While in an ideal world we could work our way through highly specific seccomp rules, in practice the filters based on system call arguments are pretty rudimentary, e.g. not allowing for (sub)string checks. So we cannot carve out allowances for these specific things, not without opening the sandbox significantly.

Rules for thee, but not for me. Given the existing tracker-extract design with threads dedicated to extraction, the pragmatic approach taken back then was to make the main thread (in charge already of dispatching tasks to those dedicated threads) unrestricted and in charge of those other duties, and applying the seccomp ruleset to every thread involved in dealing with the data. While not perfectly airtight, the sandbox in this case is already a defense in depth measure, only applicable after other vulnerabilities (most likely, in 3rd party libraries) were already successfully exploited, all that can be done at that point is to deter and limit the extent of the damage, so the sandbox role is to make it not immediately obvious to make something harmful without needle precision. While the “1-click exploit in GNOME” headline is surely juicy, it had not happened for these 7 years the sandbox existed, despite our uncontrollable hose of dependencies (hi, GStreamer), or our other dependencies with a history of CVEs (hi Poppler, libXML et al), so the sandbox has at least seemed to fulfill the deterrence role.

But there is that, I knew about the potential of a case like this and didn’t act in time. I personally am not sure this is a much better defense than “I didn’t know better!”.

The serenpidity

The discovery of CVE-2023-43641 was doubly serendipitous, on one hand Kevin Backhouse from GitHub Security Lab quickly struck gold, unwittingly managing to corrupt data in a way that it was the unconstrained thread finding the trap being layered. To me, fortune struck by dealing with security issues “the good way”. For something that normally goes as pleasant as a tooth extraction, I must give Kevin five stars in management and diligence.
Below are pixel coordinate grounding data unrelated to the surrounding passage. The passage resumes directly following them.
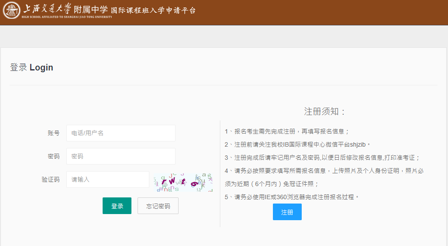Click the 注册须知 heading
448x246 pixels.
(325, 111)
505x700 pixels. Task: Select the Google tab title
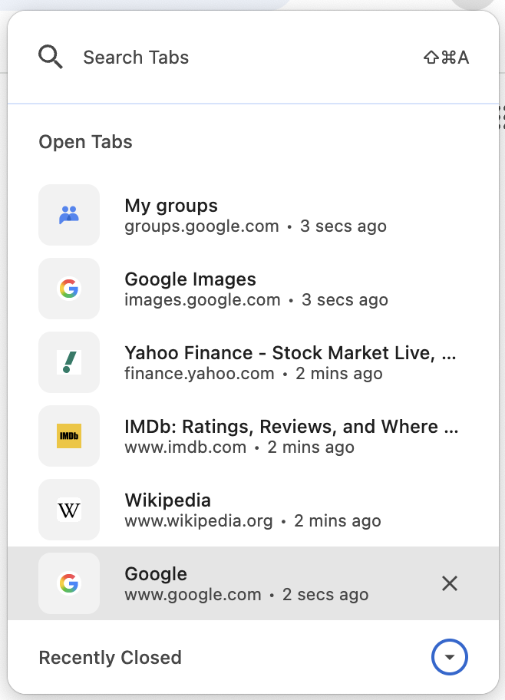point(156,574)
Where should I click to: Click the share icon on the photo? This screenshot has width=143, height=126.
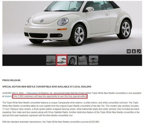[x=129, y=51]
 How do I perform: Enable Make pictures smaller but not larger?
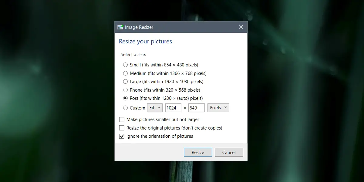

And as said, this didn’t catch me entirely by surprise. I even talked about the potential case with co-maintainer Sam Thursfield as recently as Fosdem this year, and funnily it was high up in my to-do list, only dropped from 3.6 schedule due to time restrictions. Even though the requirements (to reiterate: no indiscriminate network access, no write access, no execution) and the outliers didn’t budge, there were ideas floating on how to handle them. While the fixes were not as straightforward as just “init seccomp on main(), duh”, there was no moments of hesitation in addressing them, you can read the merge request commits for the details on how those were handled.
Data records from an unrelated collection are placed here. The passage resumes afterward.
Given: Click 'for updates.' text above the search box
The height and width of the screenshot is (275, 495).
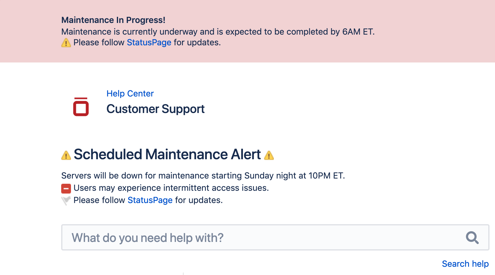Looking at the screenshot, I should (199, 200).
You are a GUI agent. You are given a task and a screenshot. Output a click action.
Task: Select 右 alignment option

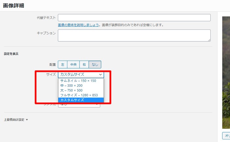point(84,65)
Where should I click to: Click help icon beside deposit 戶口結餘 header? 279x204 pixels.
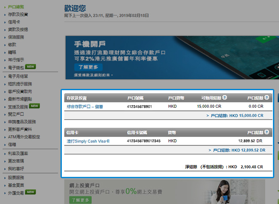267,97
The end result is a tracker-extract main() function that pretty literally looks like:

main ()
{
  lower_process_priorities();
  init_seccomp();
  do_main();
}

I.e. the seccomp jail will affect the main thread and every other thread spawned from it, while barely extending the seccomp ruleset (mostly, to make some syscalls fail softly with error codes, instead of hard through SIGSYS), and not giving up in any of the impositions set.

The aftermath

Of course, one does not go willy-nilly adding paranoid sandbox restrictions to a behemoth like GStreamer and call it an early evening, also C library implementations will call different sets of system calls in different architectures and compile-time flags, transitioning to a fully sandboxed process still means adding new restrictions to an non-trivial amount of code, and will definitely stir the SIGSYS bug report pot for some time to come due to legit code hitting the newly set restrictions. This is already being the case, a thank you to the early reporters. The newly confined code is very trotted, so optimistically the grounds will settle back to relatively boring after another round of releases or two.

Reflections

While we could start splitting hairs about the tracker-extract process being allowed to do this or that while it shouldn’t, I think the current sandbox will keep tracker-miners itself out of the way of CVEs for a long long time after this *knocks on wood*. I’m sure this will result in more pairs of eyes looking, and patches flowing and hahaha who am I kidding. I’ll likely think/work alone through ways to decrease further the exposed surface on future cycles out of the spotlight, after the waves of armchair comments were long waded. For now, any vulnerability exploit do already have a much harder time at succeeding in evil.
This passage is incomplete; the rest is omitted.